6 “Alternative” Practices That are Safe for Pregnant Moms
When it comes to pregnancy, women tend to fall into one of two groups: those who will only follow their doctor\’s recommendations and are wary of trying anything deemed “alternative” for fear of harming their babies, and those who would prefer avoiding anything medicalized and see an alternative or more “natural” therapies as better for their developing babies.
It’s important to keep in mind that no one group is always right and the other always wrong. In some instances, traditional medicine is definitely needed, such as when insulin is needed to treat diabetes or a C-section can be life-saving for a baby.

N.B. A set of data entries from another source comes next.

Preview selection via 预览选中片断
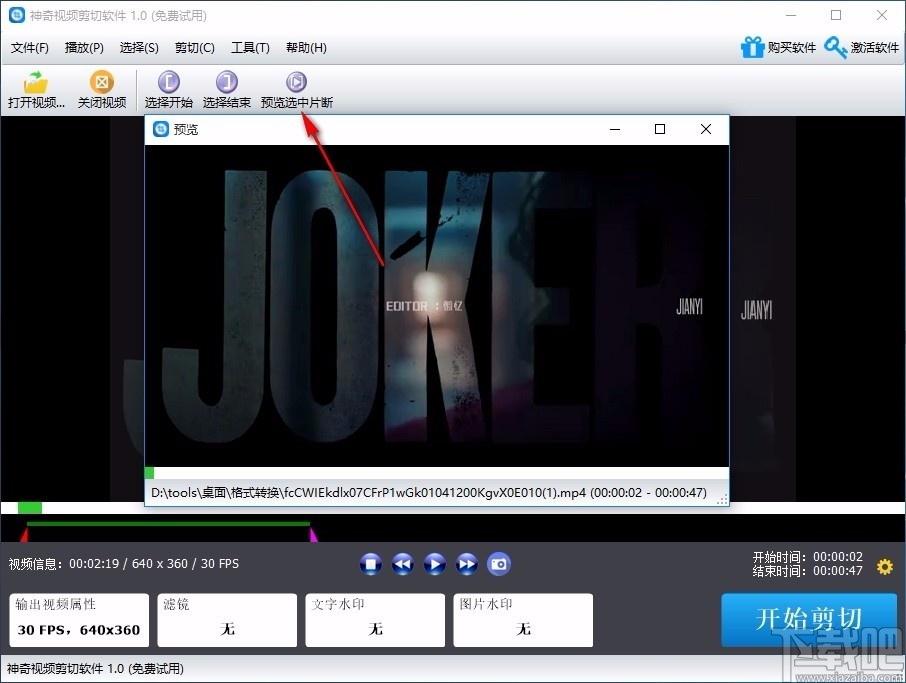Viewport: 906px width, 683px height. [296, 90]
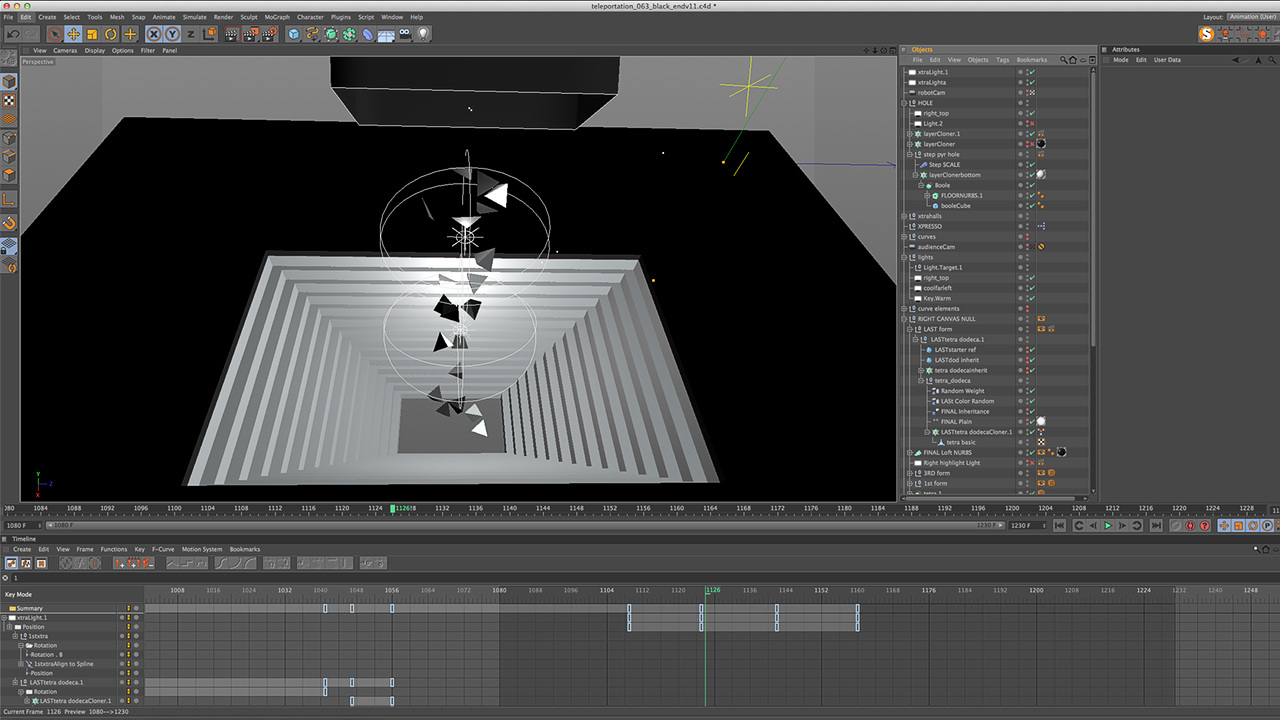
Task: Click the Camera object icon in toolbar
Action: [x=405, y=34]
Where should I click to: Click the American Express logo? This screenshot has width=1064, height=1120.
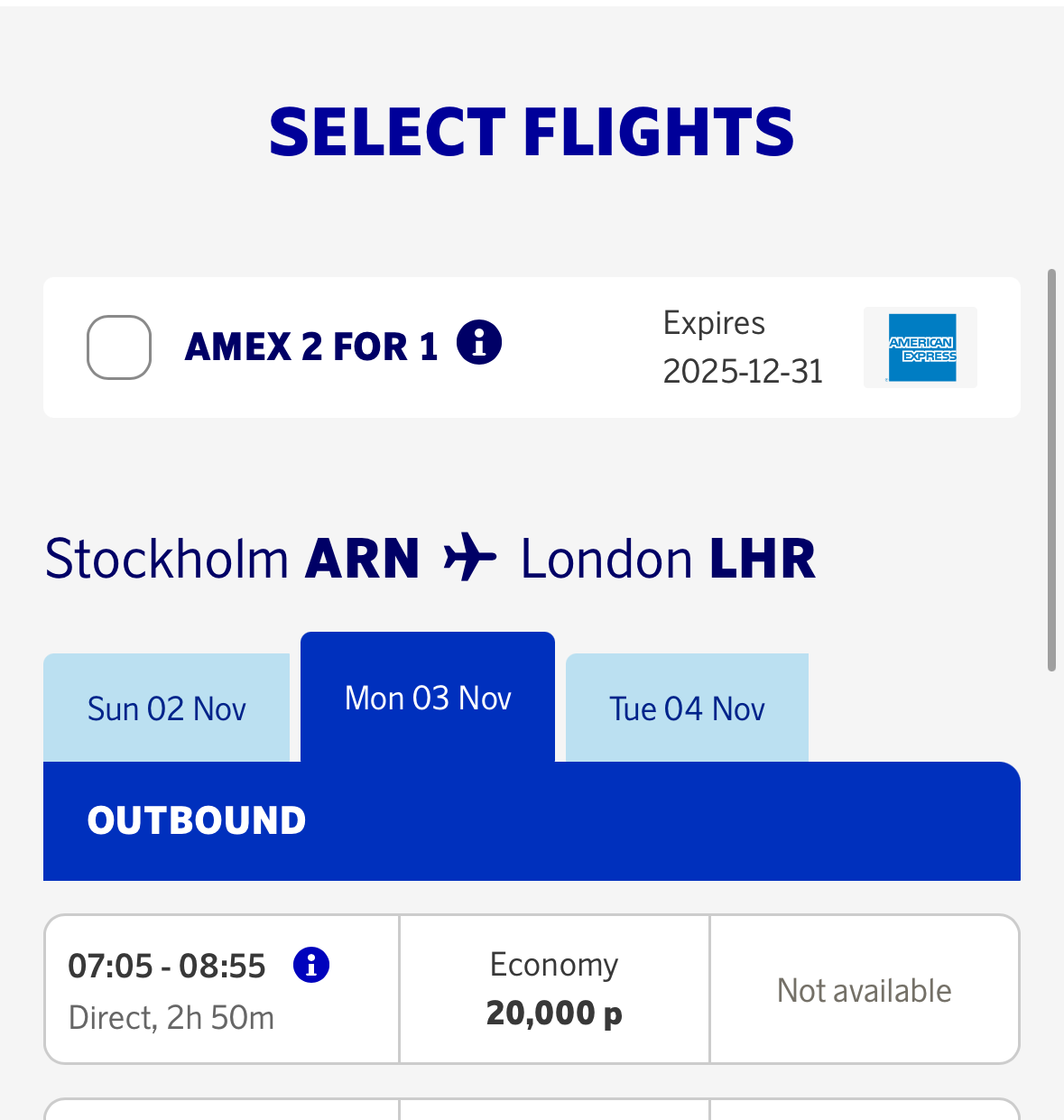tap(921, 347)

However, there are times when alternative or complementary practices are perfectly fine, too. But just because something is advertised as “natural” or “alternative” doesn’t mean it’s always safe — or even effective. Here are some alternative practices that are safe in pregnancy (though we do recommend checking with your doctor or midwife to be sure they are OK for you before you start anything new).
Massage. Prenatal massages can be a glorious thing. They can be a way to treat the back pain and muscle soreness that many pregnant women experience, and they are also just a great excuse to set aside some personal time for you. Be sure to follow our tips here about how to find a masseuse and enjoy the experience.
Acupuncture. There is some scientific evidence that acupuncture in pregnancy can help alleviate back pain. This alternative practice is becoming more mainstream, which is good news for pregnant moms looking to get some relief!
Acupressure. Nausea from morning sickness, or hyperemesis gravidarum, can be one of the worst parts of being pregnant, and thankfully acupressure is safe to use and may help a bit. You can often find bracelets that apply this type of pressure in many stores or online, or you can research acupressure points that you can treat yourself at home.
Moxibustion. This is the practice of burning an herb close to your pinky toe, with the goal of helping your breech baby to turn. Does it help? Maybe, but more studies are needed. Does it hurt? No — so feel free to give it a try!
Certain vitamins and supplements. Not all treatments for pregnancy-related symptoms must be in the form of a prescription. For example, vitamin B6 and the supplement ginger root have both been used to treat pregnancy-related nausea. Since supplements such as these are not regulated by the FDA, you’ll want to purchase them from reputable companies to ensure they are the dose they advertise and free of impurities. And keep in mind not all supplements are safe in pregnancy, and some vitamins at high doses can be harmful — always check with your doctor or midwife before starting anything new!
Hypnosis. Hypnosis in labor has been reported by many women to help relieve labor pain, while others who have tried the technique did not find any benefit. The bottom line in pregnancy: using hypnosis as a way to meditate and relax is perfectly fine, but be wary of anyone or any method that promises it can fix everything or make all your pain go away.